Position of tianeptine among
antidepressive chemotherapies
by
Loo H, Deniker P
Service Hospitalo-Universitaire
de Sante Mentale et de Therapeutique,
Hopital Sainte Anne, Paris, France.
Clin Neuropharmacol 1988; 11 Suppl 2:S97-102
ABSTRACT
The advent of a new antidepressant is always received with both interest and scepticism by clinicians. No new compound has yet been shown to be more efficient than imipramine in the treatment of depression. In determining the position of a compound among the antidepressants, four levels are to be considered: (a) Chemical family: Tianeptine is a tricyclic compound of dibenzothiazepine type. It is the only representative of this subgroup. (b) Biochemical activities: Tianeptine increases the presynaptic uptake of serotonin after single as well as repeated administration; but this action is not linked to any effect on the 5-HT post-synaptic systems.
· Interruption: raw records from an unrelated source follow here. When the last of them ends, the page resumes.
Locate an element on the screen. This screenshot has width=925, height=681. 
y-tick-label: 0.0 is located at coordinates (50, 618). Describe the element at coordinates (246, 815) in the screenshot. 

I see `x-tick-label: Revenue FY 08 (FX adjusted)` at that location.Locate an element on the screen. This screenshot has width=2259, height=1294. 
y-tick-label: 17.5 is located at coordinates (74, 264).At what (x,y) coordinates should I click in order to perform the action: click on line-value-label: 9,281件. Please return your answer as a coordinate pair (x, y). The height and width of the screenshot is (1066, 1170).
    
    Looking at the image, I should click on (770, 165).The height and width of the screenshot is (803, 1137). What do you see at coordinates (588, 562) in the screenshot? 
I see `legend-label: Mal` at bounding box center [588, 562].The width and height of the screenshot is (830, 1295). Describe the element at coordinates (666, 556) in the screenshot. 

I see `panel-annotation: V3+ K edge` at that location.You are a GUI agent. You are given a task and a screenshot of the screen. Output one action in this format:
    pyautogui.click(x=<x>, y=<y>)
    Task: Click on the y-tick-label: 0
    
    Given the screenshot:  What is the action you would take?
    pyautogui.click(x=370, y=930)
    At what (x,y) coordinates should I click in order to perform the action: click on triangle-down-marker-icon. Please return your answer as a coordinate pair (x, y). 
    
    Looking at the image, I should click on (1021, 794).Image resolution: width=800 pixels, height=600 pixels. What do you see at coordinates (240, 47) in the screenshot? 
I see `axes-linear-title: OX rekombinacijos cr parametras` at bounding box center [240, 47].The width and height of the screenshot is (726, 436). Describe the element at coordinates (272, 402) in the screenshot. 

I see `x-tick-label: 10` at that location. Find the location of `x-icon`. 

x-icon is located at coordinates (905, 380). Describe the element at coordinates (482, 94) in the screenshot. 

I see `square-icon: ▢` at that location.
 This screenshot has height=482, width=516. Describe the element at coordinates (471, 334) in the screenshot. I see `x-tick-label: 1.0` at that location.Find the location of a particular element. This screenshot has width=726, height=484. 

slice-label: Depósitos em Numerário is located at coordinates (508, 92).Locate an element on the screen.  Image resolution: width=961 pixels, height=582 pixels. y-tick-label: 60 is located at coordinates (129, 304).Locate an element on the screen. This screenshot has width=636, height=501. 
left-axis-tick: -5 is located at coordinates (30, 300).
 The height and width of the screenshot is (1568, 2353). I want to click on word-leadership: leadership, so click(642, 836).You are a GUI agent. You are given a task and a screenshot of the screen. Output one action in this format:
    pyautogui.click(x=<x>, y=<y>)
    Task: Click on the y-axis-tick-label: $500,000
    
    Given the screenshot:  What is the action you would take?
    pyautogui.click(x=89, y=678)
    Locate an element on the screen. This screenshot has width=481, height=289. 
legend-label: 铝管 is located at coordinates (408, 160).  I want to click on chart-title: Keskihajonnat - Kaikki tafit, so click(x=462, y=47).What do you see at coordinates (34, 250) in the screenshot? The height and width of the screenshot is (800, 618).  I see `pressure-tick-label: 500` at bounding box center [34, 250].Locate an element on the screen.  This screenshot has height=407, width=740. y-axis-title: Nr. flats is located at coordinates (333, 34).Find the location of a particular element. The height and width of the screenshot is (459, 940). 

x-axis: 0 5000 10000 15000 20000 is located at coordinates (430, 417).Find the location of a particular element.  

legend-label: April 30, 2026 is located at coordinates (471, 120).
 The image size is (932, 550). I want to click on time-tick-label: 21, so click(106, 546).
Electrophysiological modifications are observed in the locus coeruleus (noradrenergic) at 2.5 times higher doses; nevertheless, the essential action involves the serotoninergic systems. Tianeptine has no affinity for alpha 1 adrenergic and H1 antihistaminic receptors; this affinity is responsible in a large part for the sedative anxiolytic properties of antidepressants. Tianeptine has no affinity for the muscarinic receptors. It has secured its place among the non-anticholinergic antidepressants. The mechanism of action or the therapeutic profile cannot be inferred from this original biochemical profile. (c) In clinical trials, the double-blind trials confirm the antidepressant efficacy in essentially neurotic depressive syndromes, similar to that of imipramine, nomifensine, amitriptyline. They do not show a shorter onset time of antidepressant activity. The therapeutic profile appears to be neither stimulating nor sedative. Some arguments are in favor of an anxiolytic activity. Others favor a more psychotonic profile. Tianeptine can be classified among the mid-position antidepressants. (d) With respect to clinical acceptability, tianeptine has no anticholinergic effect and no cardiovascular effect.